(Records shown Opens)
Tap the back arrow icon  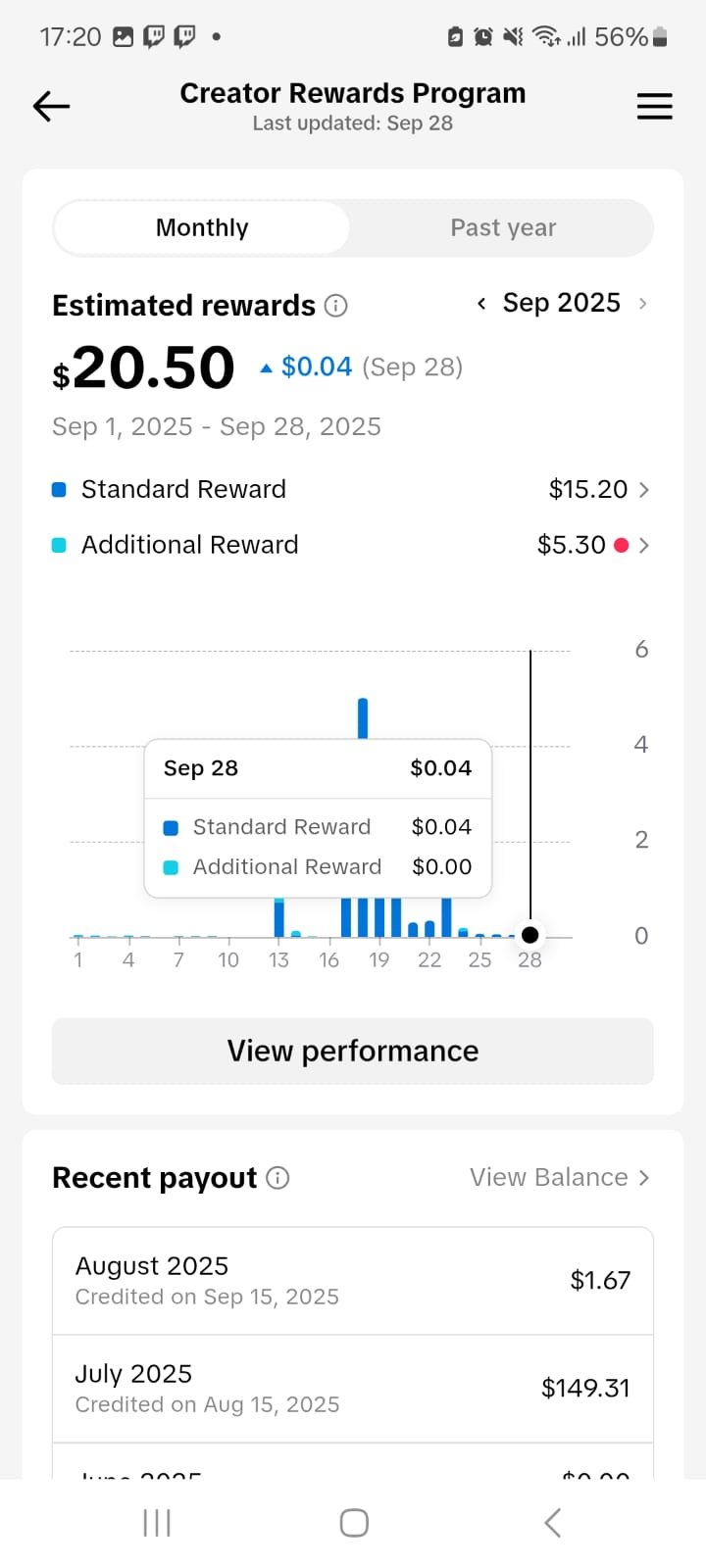51,106
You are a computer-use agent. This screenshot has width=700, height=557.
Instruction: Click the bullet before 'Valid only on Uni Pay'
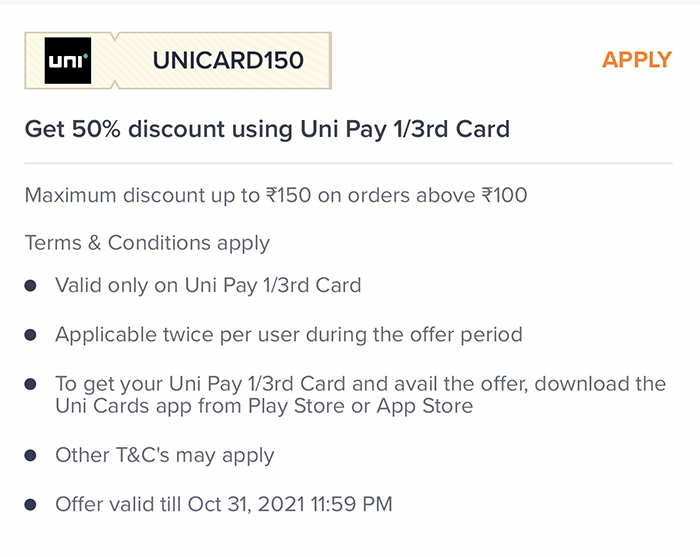point(30,286)
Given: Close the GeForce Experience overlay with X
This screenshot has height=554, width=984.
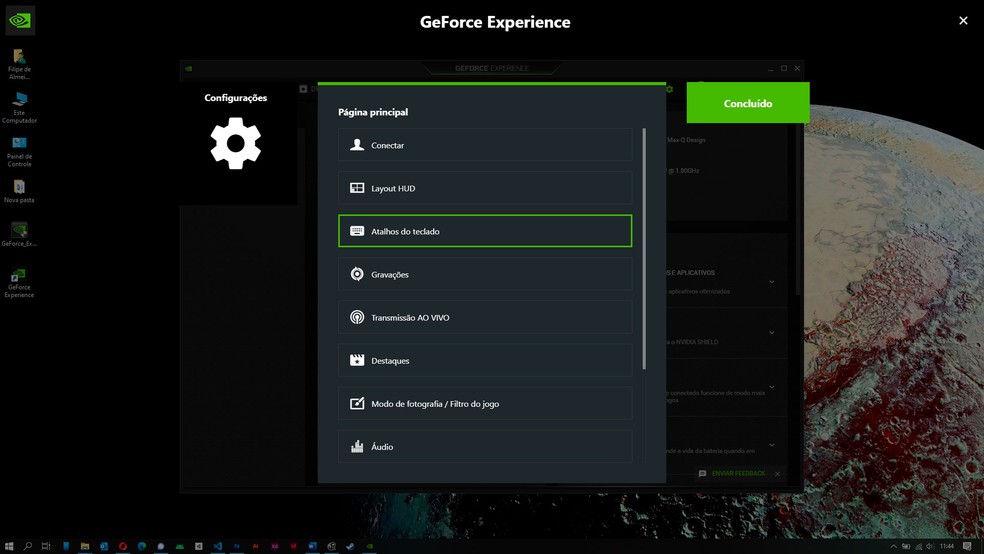Looking at the screenshot, I should click(963, 21).
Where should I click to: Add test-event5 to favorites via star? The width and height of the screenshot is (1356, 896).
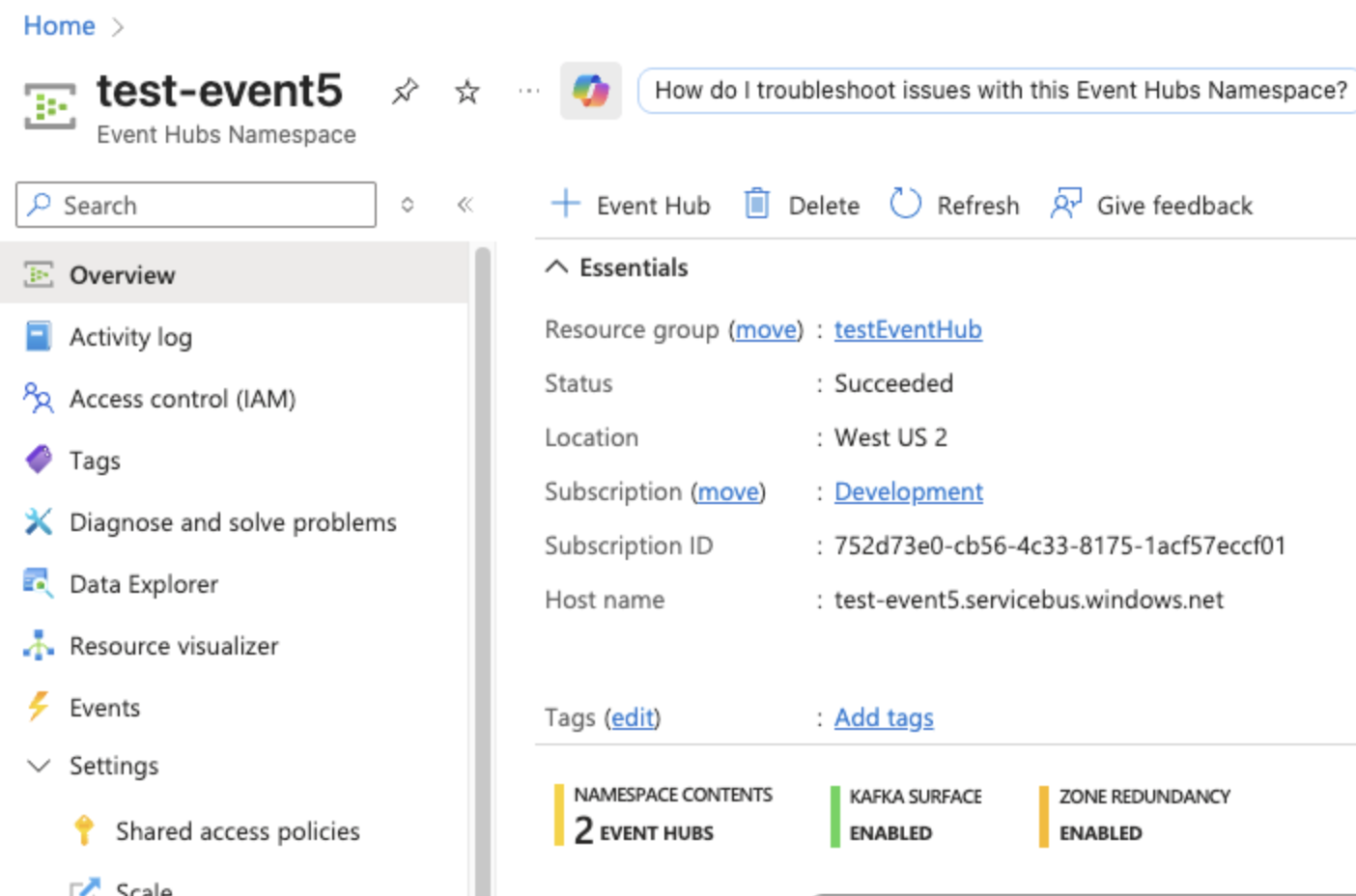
(Records shown Closes)
Your objective | Nothing but the lines from the one holding "Given: Close the" through the final line of the entries should be retyped, exactly as they stand and without pictures.

Solution |
Given: Close the GeForce Experience overlay with X
This screenshot has height=554, width=984.
Looking at the screenshot, I should click(963, 21).
Where should I click to: Add test-event5 to favorites via star? The width and height of the screenshot is (1356, 896).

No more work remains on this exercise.